DATA FOR THIS TASK: Begin

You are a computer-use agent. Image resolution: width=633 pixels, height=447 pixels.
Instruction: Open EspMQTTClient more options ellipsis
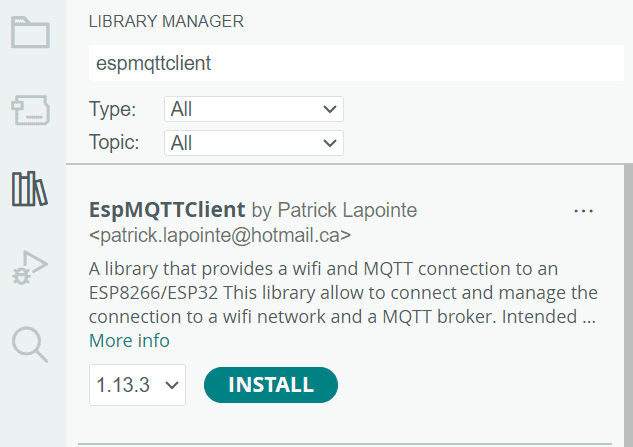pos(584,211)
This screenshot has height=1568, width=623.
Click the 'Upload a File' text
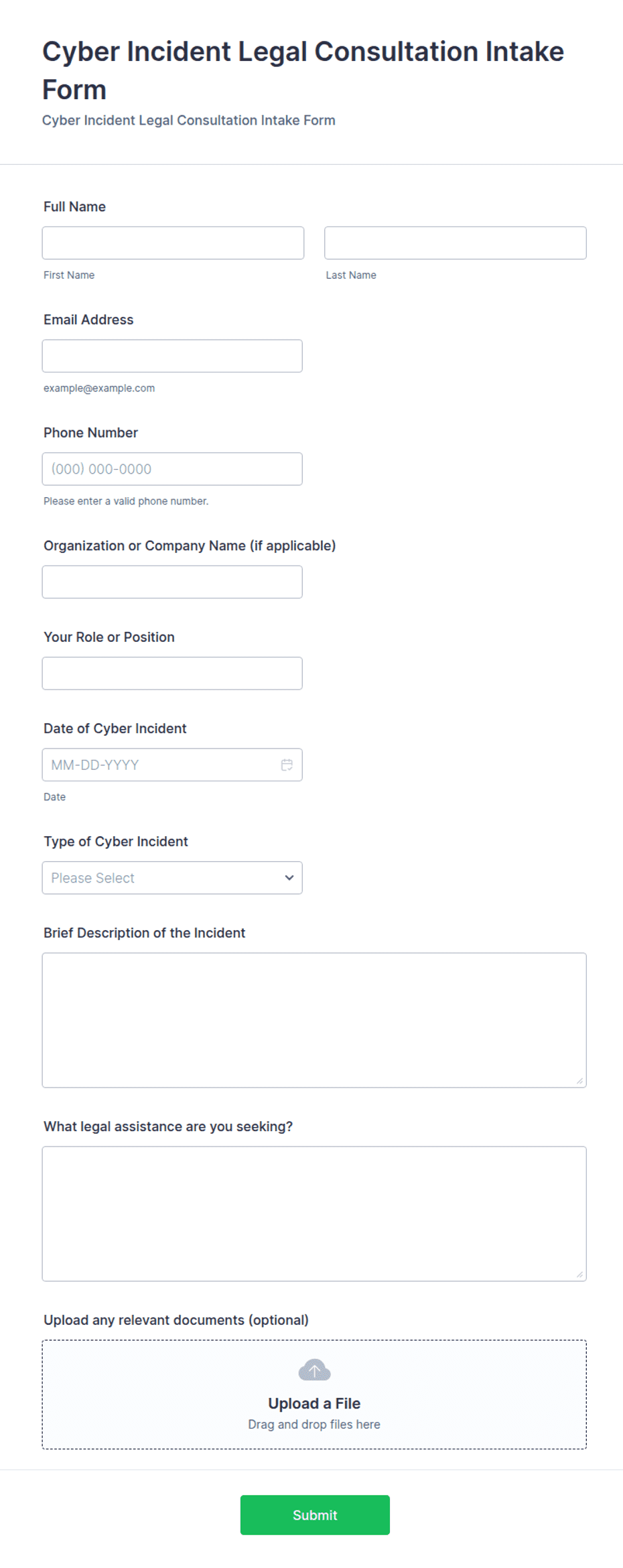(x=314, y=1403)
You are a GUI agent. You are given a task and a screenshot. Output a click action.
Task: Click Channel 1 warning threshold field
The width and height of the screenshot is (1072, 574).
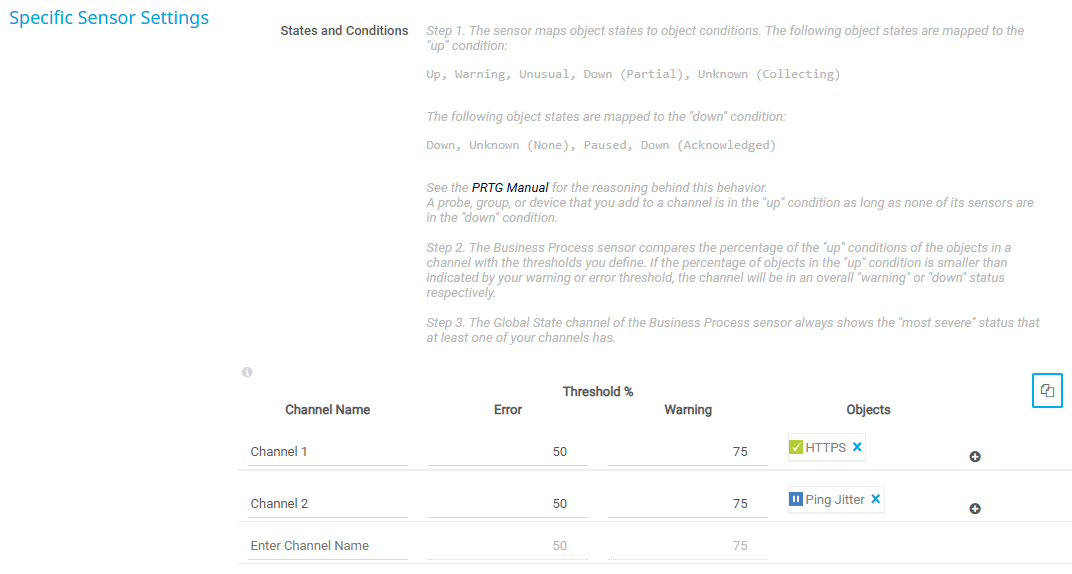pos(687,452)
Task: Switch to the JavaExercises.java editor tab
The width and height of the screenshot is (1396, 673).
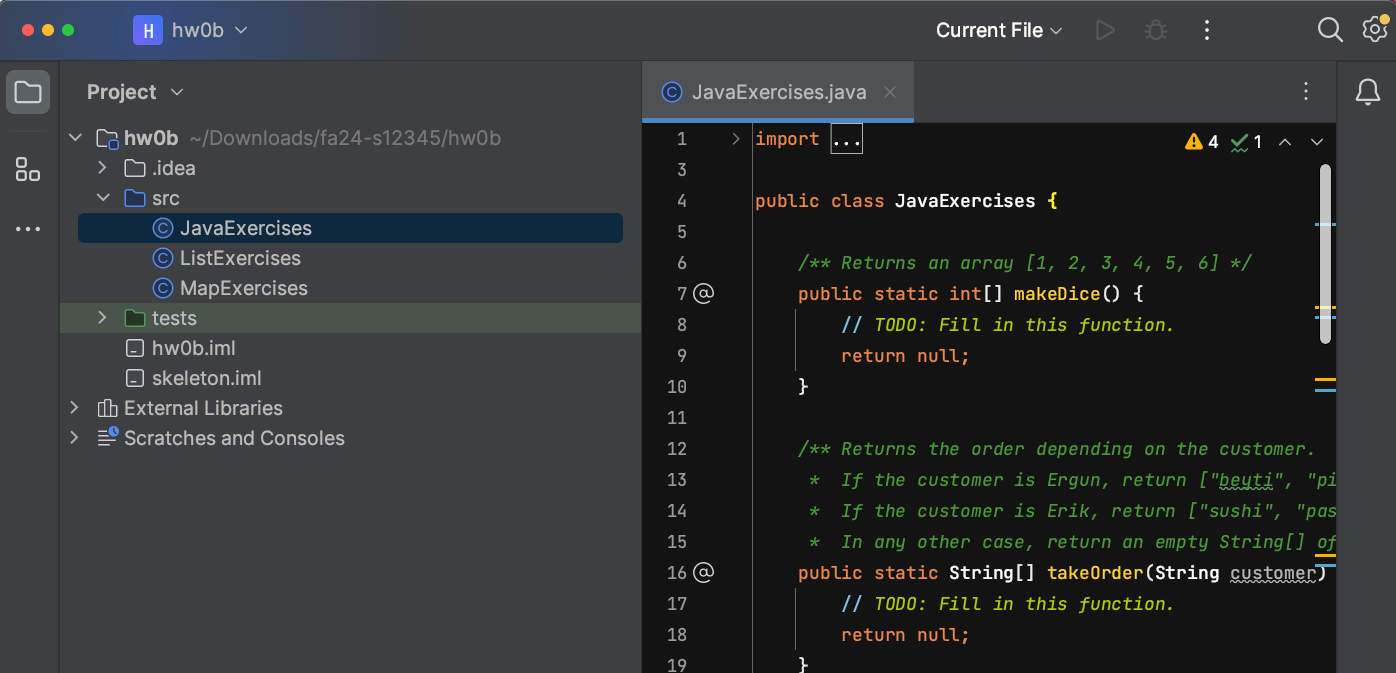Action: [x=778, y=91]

DATA FOR THIS TASK: End
DATA FOR THIS TASK: Begin

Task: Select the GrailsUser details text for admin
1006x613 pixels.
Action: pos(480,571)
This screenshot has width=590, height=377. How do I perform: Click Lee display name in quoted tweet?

DATA FOR THIS TASK: End

Copy, from the material above, each line in which the string "agent" occurs.

● **ANSWER BOX**:
You are a computer-use agent. Image resolution: width=633 pixels, height=447 pixels.
You are a GUI agent. You are given a task and a screenshot. Output a click action.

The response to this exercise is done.